** Problem to work on **
Continue the text about microwave heating and vitamin B12 loss in foods, starting after its last sentence.

#### Quoted passage

This study was published in the Journal of Agriculture and Food Chemistry 1998 Jan 19;46(1):206-210
Study title and authors:
Effects of Microwave Heating on the Loss of Vitamin B(12) in Foods.
Watanabe F, Abe K, Fujita T, Goto M, Hiemori M, Nakano Y.
Department of Food and Nutrition, Kochi Women's University, Kochi 780, Japan, and Department of Applied Biological Chemistry, Osaka Prefecture University, Sakai 593, Japan.
This study investigated the effects of microwave cooking on the loss of vitamin B(12) in foods, raw beef, pork, and milk.
Low levels of vitamin B12 are implicated in breast cancer, therefore as microwaving your food results in depleted levels of vitamin B12, it may be considered that microwaved food could be a cancer risk.
This study confirms the work of Dr. Bernard Blanc of the Swiss Federal Institute of Technology and the University Institute for Biochemistry and Dr. Hans Hertel in 1991. Dr. Hertel worked as a food scientist for many years with one of the major global Swiss food companies. He was fired from his job after publishing a research paper indicating that food cooked in microwave ovens could pose a greater risk to health than food cooked by conventional means.
Their study published in 1991 was titled Comparative Study of the Effects on Human Beings of Food Prepared by Conventional Means and in Microwave Ovens. In the study blood samples were taken from volunteers to measure the effects of various types of cooking methods on different foods.

########
#### Records shown

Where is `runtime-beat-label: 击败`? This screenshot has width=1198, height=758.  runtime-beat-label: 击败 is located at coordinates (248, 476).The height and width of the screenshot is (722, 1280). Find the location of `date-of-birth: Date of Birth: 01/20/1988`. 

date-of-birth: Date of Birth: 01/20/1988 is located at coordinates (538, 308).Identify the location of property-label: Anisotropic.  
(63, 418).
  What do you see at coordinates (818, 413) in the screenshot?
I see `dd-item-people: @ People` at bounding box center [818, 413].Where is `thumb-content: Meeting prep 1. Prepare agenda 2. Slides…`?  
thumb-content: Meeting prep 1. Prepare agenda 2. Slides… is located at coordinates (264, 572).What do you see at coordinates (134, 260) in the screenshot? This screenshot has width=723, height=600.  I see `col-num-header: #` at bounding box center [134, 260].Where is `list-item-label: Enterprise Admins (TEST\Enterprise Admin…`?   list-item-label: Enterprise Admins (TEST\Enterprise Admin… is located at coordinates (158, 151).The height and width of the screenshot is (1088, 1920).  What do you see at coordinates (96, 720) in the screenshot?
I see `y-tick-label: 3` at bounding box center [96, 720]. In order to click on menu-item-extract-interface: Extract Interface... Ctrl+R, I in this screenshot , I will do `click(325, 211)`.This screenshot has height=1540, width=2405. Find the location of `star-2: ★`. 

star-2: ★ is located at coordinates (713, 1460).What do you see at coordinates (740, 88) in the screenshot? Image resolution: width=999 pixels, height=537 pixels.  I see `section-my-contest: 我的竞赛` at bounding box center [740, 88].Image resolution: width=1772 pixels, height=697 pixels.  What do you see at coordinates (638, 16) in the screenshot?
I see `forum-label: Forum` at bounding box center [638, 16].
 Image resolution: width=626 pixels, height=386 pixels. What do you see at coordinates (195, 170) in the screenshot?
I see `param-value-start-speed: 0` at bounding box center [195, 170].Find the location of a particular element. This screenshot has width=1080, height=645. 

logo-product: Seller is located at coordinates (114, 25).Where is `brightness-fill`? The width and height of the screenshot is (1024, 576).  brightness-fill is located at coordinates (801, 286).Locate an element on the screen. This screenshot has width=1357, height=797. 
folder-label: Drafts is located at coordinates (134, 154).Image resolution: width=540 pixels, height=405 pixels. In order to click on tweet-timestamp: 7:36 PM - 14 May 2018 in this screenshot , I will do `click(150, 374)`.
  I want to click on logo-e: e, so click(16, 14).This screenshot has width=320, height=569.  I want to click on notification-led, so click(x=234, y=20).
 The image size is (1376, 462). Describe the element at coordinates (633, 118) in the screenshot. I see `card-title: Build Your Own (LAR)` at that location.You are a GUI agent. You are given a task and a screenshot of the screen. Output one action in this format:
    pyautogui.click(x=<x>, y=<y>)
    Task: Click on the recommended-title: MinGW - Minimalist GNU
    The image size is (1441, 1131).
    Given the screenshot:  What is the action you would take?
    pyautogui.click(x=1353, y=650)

########

** Response **
In intervals of two to five days, the volunteers in the study received one of the following food variants on an empty stomach: (1) raw milk; (2) the same milk conventionally cooked; (3) pasteurized milk; (4) the same raw milks cooked in a microwave oven; (5) raw vegetables from an organic farm; (6) the same vegetables cooked conventionally; (7) the same vegetables frozen and defrosted in a microwave oven; and (8) the same vegetables cooked in the microwave oven. Blood samples were taken before and at intervals after eating the milk and vegetables.
Dr. Hertel found that significant changes were discovered in the blood samples from the intervals following the foods cooked in the microwave oven.
He concluded; "The measurable effects on human beings of food treated with microwaves, as opposed to food not so treated, include changes in the blood which appear to indicate the initial stage of a pathological process such as occurs at the start of a cancerous condition."